Other approaches have been specifically focused on data exploration and exploratory computing research fields. Comparison criteria in this case include data characteristics (structured/semistructured/unstructured data, traditional vs big data, OLAP vs OLTP), the way data are collected (incrementally or one-step collection before starting data processing), the adopted exploration techniques, the model of relevance (if any), application of data mining or query approximation techniques, technological issues (e.g., the DBMS technology among SQL-based, NoSQL, NewSQL). The presentation of Exploratory Computing as a comprehensive approach that includes the notions of “exploration as a multi-step process”, model of relevance, data summarisation, multi-dimensional data modeling is given in [3]. In this paper, authors proposed a model of relevance based on statistical distribution of data. Compared to them, our approach has a model of relevance based on clustering aimed at detecting deviations from the normal working conditions of a monitored physical system. In [9] cube exploration is discussed, in order to give OLAP-based exploration facilities that help users in navigating multi-dimensional data. No model of relevance is proposed and the aim is at foreseeing user’s explorative actions in order to properly apply techniques of query approximation. Authors in [15] propose the application of query approximation techniques to big data that are incrementally collected. Here approximation methods are based on the analysis of user’s action previously performed and on statistical properties of data, no model of relevance is proposed and the concept of exploration as a multi-step process has not been addressed.

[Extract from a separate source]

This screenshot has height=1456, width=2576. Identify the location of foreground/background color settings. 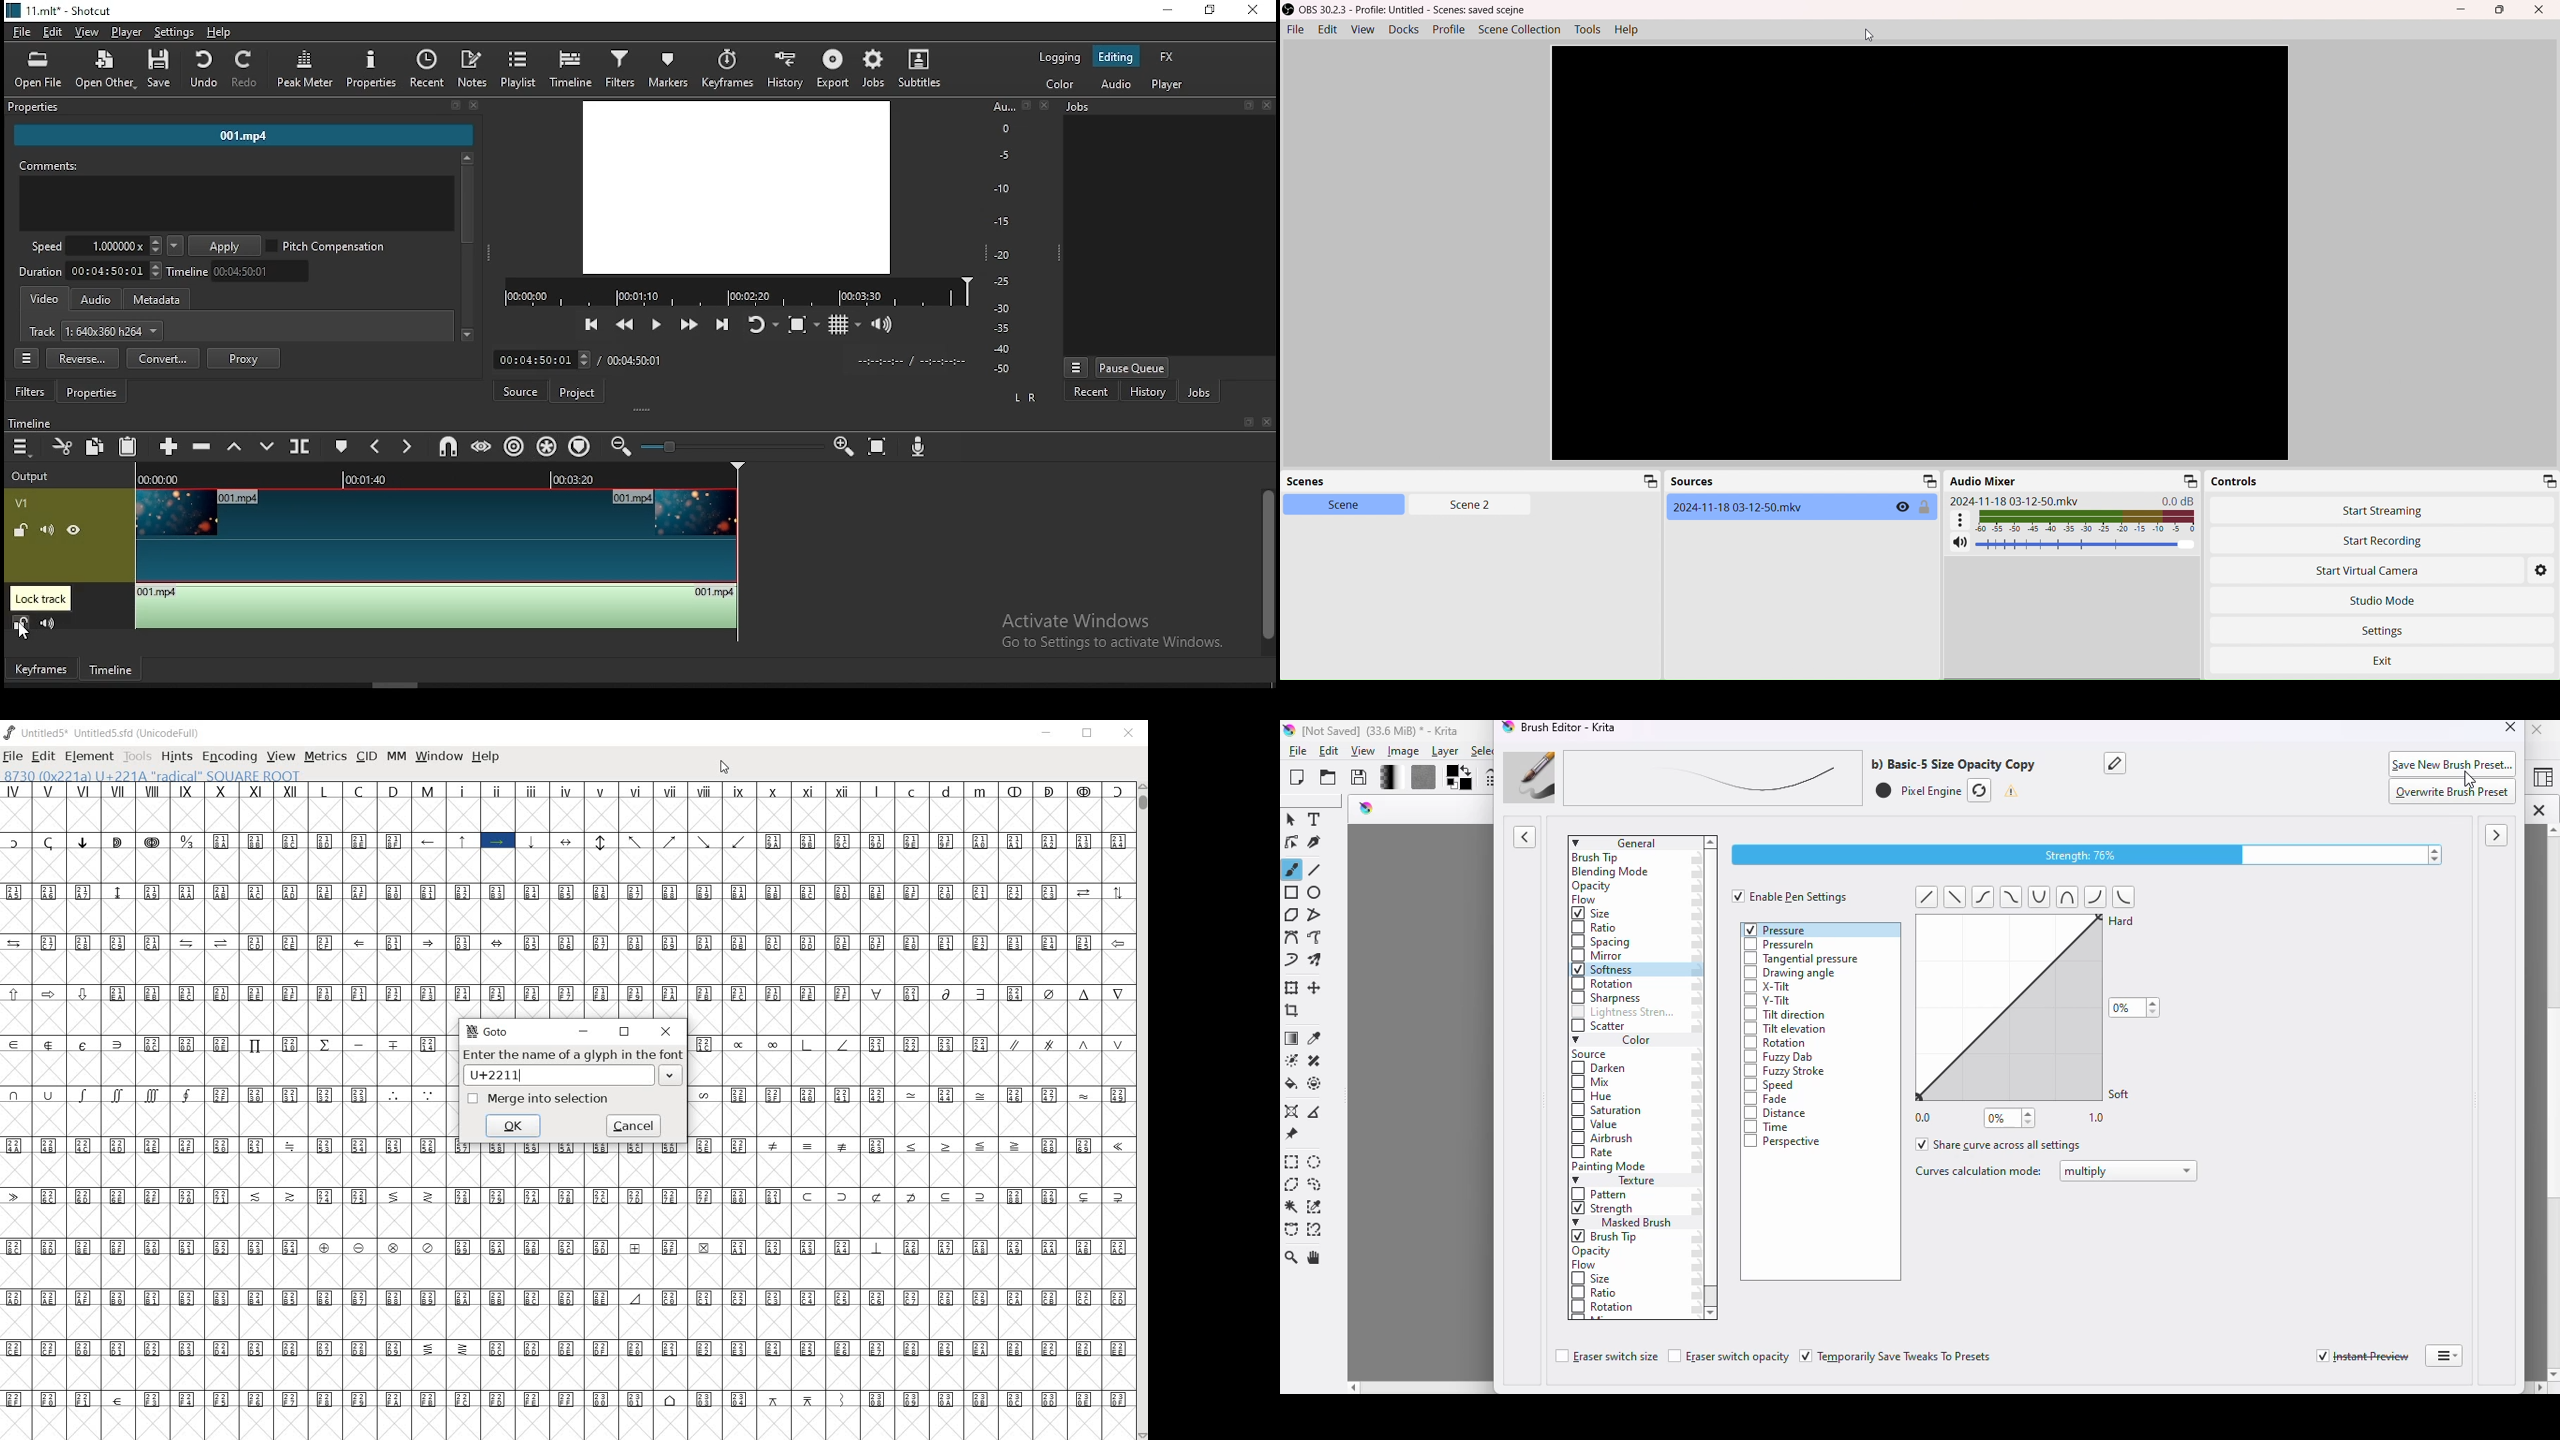
(1460, 778).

In [8] an approach operating on structured data stored within a PostgreSQL database is proposed. Data are grouped according to specific criteria (e.g., all data in a given time interval, or all geographical data in the same area). These groups are referred to as semantic windows. The user is supported in formulating query where selection criteria and ranges of data are required. Query by sampling is applied and samples are compared against user’s query to check their compliance. If sampled data are relevant with respect to the query, all data in the same semantic window are presented to the user and next queries are performed on the same data. With respect to this approach, we proposed a model of relevance for enabling exploration also when the user is not able to specify his/her requirements through a query. Moreover, we focused on big data incrementally collected and summarised.

7 Concluding Remarks

In this paper, we discussed the ingredients to enable exploration of real time data in a dynamic context of interconnected systems, where large amounts of data must be incrementally collected, organized and analysed on-the-fly: (i) a multi-dimensional model, that is suited for supporting the iterative and multi-step nature of data exploration; (ii) efficient data summarisation techniques, based on clustering, in order to simplify overall view over high volumes of data; (iii) a model of relevance, aimed at focusing the attention of the user on relevant data only, also when the user is not able to specify his/her requirements through a query. Given the importance of these research challenges in the Industry 4.0 domain, we applied our approach in the smart factory as a case study. Future development efforts will be devoted to a parallelisation of data clustering, in order to further speed up data elaboration in the multi-dimensional model, the study of data visualisation techniques, automate and operationalise knowledge extracted from data produced by the system and the development of a GUI specifically meant for data exploration. With reference to the case study, the migration of the BODaI infrastructure onto the Niagara IoT frameworkFootnote 1 is being implemented.